While I’d say the book leans more toward discussion of the Iliad, Mr. Nicolson, a keen sailor, is just as interested in the Odyssey. Here’s how he describes the relation of the two poems:
The Iliad is soaked in retrospect. The Odyssey, the twin and pair of it, is filled with heroic adventurism and the sense of possibility, as if it were an American poem and the Iliad its European counterpart. [. . .] where the Iliad is a poem about fate and the demands that fate puts on individual lives, the inescapability of death and the past, of each of us being locked inside a set of destinies, the Odyssey, for all its need to return home, consistently toys with the offer of a new place and a new life, a chance to revise what you have been given, for the individual—or at least the great individual—to stand out against fate. (64)
Put another way, “the Homeric condition” is “the Odyssean promise of delight enclosed within the Iliadic certainty of death” (71).
This book is steeped not only in knowledge of the ancient past, but in the more recent literary canon.

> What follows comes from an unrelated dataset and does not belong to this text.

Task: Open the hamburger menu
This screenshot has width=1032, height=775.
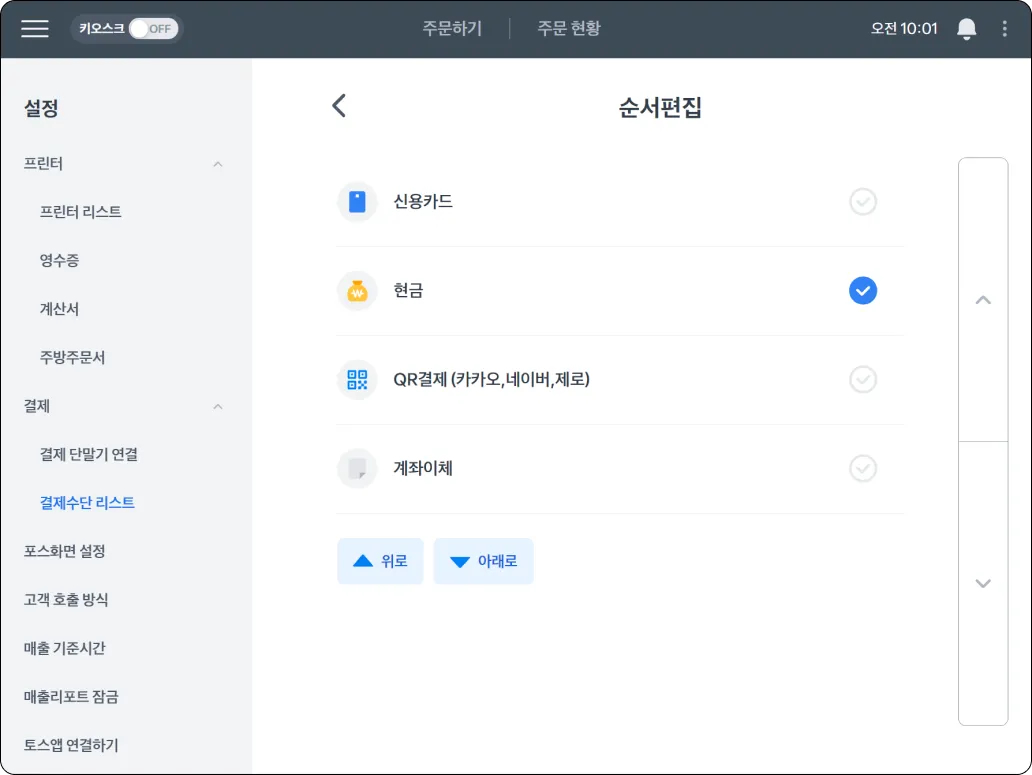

Take, for example, Mr. Nicolson’s exploration of how the mines in southern Spain might relate to the poem; his description of the “toxic spoil” of the landscape (132) is chilling, filled with images and sounds and tactile effects. It is a portrait of Homer’s Hades:
There is a sense of transgression at Chinflón, a feeling that the this place was once alive and that the miners hacked at its life, as if they were hunting it, digging out its goodness, a form of rough and intemperate grasping, the masculine dragging of value from a subterranean womb. (134)
Consciously or not, I think Mr. Nicolson is channeling the description of another kind of Hell: one that belongs to Mammon and the other demons in Milton’s Paradise Lost:
Mammon led them on,
Mammon, the least erected Spirit that fell
From heav’n, for ev’n in heav’n his looks and thoughts
Were always downward bent, admiring more
The riches of Heav’ns pavement, trod’n Gold,
Then aught divine or holy else enjoy’d
In vision beatific: by him first
Men also, and by his suggestion taught,
Ransack’d the Center, and with impious hands
Rifl’d the bowels of their mother Earth
For Treasures better hid. Soon had his crew
Op’nd into the Hill a spacious wound
And dig’d out ribs of Gold. (PL I.678-90, emphasis mine)
It’s this kind of engagement, with both landscape and literature, that makes Why Homer Matters so endlessly interesting.
As you can see from the picture below, there were many passages that I found especially fascinating or moving, too many to reproduce here. However, for my reader who finds poetry to be a “difficult concept” (as a Vulcan might find humor), here’s an excellent way to think about poetry, especially epic poetry: “Epic is different from life. The present moment might be seen as a blade, cutting the past from the present, severing now from then, but poetry binds the wounds the that time inflicts” (102).
This is a book that wanders, but never rambles; that contends, but refuses to be bogged down in certainty; that is erudite, but not didactic. It’s a book deeply interested in both the concreteness of place and the protean possibilities of language. To turn the pages of Why Homer Matters is to be transported. Highly recommended reading.
*I received a copy of this book from the publisher for review purposes, which did not affect the content of my review.